A área revegetada com leguminosas arbóreas localizava-se a 22 º 45 ' 00 " S e 43 º 40 ' 11 " W, onde, antes do plantio, houve a remoção de solo com a exposição do material de origem. Os tratamentos foram as seguintes espécies: Mimosa caesalpiniifolia (sabiá), Acacia auriculiformis (acácia) e Gliricidia sepium (gliricídia). Na produção das mudas destas espécies, as sementes foram inoculadas com estirpes selecionadas de bactérias fixadoras de N2 e fungos micorrízicos. Na ocasião do plantio das mudas, por cova, foram aplicados: 100 g de fosfato de rocha, 10 g de FTE e 1 litro de esterco de galinha (Franco et al., 1995).

Outra área vizinha também foi estudada, para efeito de comparação, um fragmento da Mata Atlântica em crescimento secundário (capoeira), localizada a 22 º 45 ' 08 " S e 43 º 39 ' 85 " W, que, no passado, aproximadamente 20 anos, havia sofrido queimada.

Avaliações realizadas

Após dez anos do plantio das leguminosas, foram medidos o diâmetro na altura de 1,30 m e a altura total das árvores encontradas num raio de 2 m, ao redor dos coletores de serapilheira (Figura 2). A amostragem da serapilheira foi efetuada a cada 15 dias, de fevereiro de 1997 a janeiro de 1998, utilizando-se coletores de formato circular, com a área de 0,25 m2, confeccionados com malha de náilon de 1 mm. As estruturas (folhas, galhos e estruturas reprodutivas) e as espécies (somente na revegetação) que compuseram a serapilheira foram separadas. Na seqüência, este material era seco até peso constante, em estufa a 65 °C, então moído. As amostras de folhas foram agrupadas em duas épocas do ano, nos meses de março a abril (final da estação chuvosa) e de agosto a setembro (final da estação seca) com quatro repetições aleatórias para cada local. Para as amostras de galhos e de estruturas reprodutivas foram consideradas as coletas do período de março a setembro com quatro repetições aleatórias.


Análises químicas

Nestes resíduos orgânicos, determinaram-se os teores de N, pelo método semimicro Kjeldahl (Bremner & Mulvaney, 1982). Em extratos obtidos pela digestão nítrico-perclórica, foram determinados: o P, por colorimetria; o K, por fotometria de chama; o Ca e o Mg, por espectrofotometria de absorção atômica (Bataglia et al., 1983). Os polifenóis solúveis foram extraídos com metanol a 50 % e determinados por colorimetria, utilizando-se o reagente de Folin-Denis, segundo Anderson & Ingram (1996).

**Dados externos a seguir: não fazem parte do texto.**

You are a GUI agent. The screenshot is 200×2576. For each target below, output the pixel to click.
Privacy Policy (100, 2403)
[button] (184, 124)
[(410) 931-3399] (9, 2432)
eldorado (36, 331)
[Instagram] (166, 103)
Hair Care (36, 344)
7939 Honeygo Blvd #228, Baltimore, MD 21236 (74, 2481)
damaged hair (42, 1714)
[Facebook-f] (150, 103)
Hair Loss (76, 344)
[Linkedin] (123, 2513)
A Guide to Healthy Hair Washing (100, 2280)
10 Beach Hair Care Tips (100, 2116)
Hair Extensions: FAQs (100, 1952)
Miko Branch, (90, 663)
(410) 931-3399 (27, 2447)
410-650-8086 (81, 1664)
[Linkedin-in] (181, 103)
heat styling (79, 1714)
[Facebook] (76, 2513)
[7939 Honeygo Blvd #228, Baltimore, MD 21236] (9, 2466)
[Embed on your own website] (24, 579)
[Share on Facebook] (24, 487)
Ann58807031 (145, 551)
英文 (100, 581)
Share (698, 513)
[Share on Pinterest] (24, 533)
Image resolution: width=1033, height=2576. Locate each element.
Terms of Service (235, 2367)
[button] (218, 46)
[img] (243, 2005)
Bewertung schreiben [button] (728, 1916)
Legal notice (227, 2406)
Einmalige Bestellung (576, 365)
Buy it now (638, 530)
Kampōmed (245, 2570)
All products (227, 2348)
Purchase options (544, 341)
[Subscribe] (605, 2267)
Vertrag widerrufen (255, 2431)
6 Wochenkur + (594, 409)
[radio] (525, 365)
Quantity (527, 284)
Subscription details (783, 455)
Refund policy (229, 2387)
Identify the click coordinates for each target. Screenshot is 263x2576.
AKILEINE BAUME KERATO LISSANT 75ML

Determinada a composição química de cada componente do material formador da serapilheira, assim como as suas respectivas quantidades de matéria seca, foram calculadas as concentrações de nutrientes para cada espécie de leguminosa. O aporte anual de nutrientes via serapilheira, em cada faixa da revegetação, foi estimado pelo somatório da quantidade de nutrientes de cada leguminosa.

Análise estatística

No tratamento estatístico dos dados, utilizaram-se a análise de variância e o teste Tukey para comparação das médias. Também foram aplicadas regressões lineares simples entre os valores de produção de fitomassa do material formador da serapilheira e o aporte de nutrientes.

RESULTADOS E DISCUSSÃO

A avaliação do crescimento das leguminosas (Quadro 1) mostrou que a acácia destacou-se da sabiá e da gliricídia, apresentando maior diâmetro e altura. Apesar do bom desempenho das leguminosas, considerando a remoção do solo, observou-se maior potencial de crescimento, em altura, na idade de 10 anos, para a acácia e a gliricídia, variando de 15 a 25 e 10 a 15 m respectivamente, em condições de clima tropical onde o solo não foi removido (Stewart et al., 1992). A sabiá confirmou sua boa adaptação em ambientes degradados com a altura de 8,6 ± 0,6 m, atingindo o seu crescimento potencial em altura, que, conforme Lorenzi (1992), varia de 5—8 m, para as diferentes condições climáticas e de solo do Brasil. Observou-se, com o estabelecimento da revegetação e fechamento do dossel, a redução do sub-bosque, especialmente das espécies de gramíneas, provavelmente pelo sombreamento e formação da camada de serapilheira na superfície.


Produção de serapilheira

A deposição anual do material formador da serapilheira, dentro de cada faixa na revegetação, variou de 5,7 a 11,2 Mg ha-1, observando a contribuição das três espécies de leguminosas (Figura 3). A deposição individual de cada espécie de leguminosa (Figura 4) mostrou valores similares para a acácia (3,3 Mg ha-1 ano-1 ) e a gliricídia (3,3 Mg ha-1 ano-1 ), mas inferiores aos da sabiá (8,8 Mg ha-1 ano-1 ), encontrando-se na magnitude observada para capoeira (8,9 Mg ha-1 ano-1 ). A variação mensal de deposição da serapilheira, na revegetação, apresentou os maiores valores no período de março até maio (Figura 4), que estiveram associados ao início da estação seca (Figura 1). Ainda, a sabiá apresentou um pico de deposição no mês de novembro, relacionado com a maior queda de galhos neste período. Isto está de acordo com os trabalhos apresentados para estas leguminosas, onde a sabiá é caracterizada como decídua, perdendo suas folhas no período de fevereiro até junho (Lorenzi, 1992; Andrade et al., 2000). A gliricídia apresentou comportamento decíduo, com a queda de folhas concentrada em poucos meses do ano (Stewart et al., 1992). Comportamento similar foi observado para acácia (Figura 4), sendo também relatado no parque de Kerala, na Índia (Kunhamu et al., 1994).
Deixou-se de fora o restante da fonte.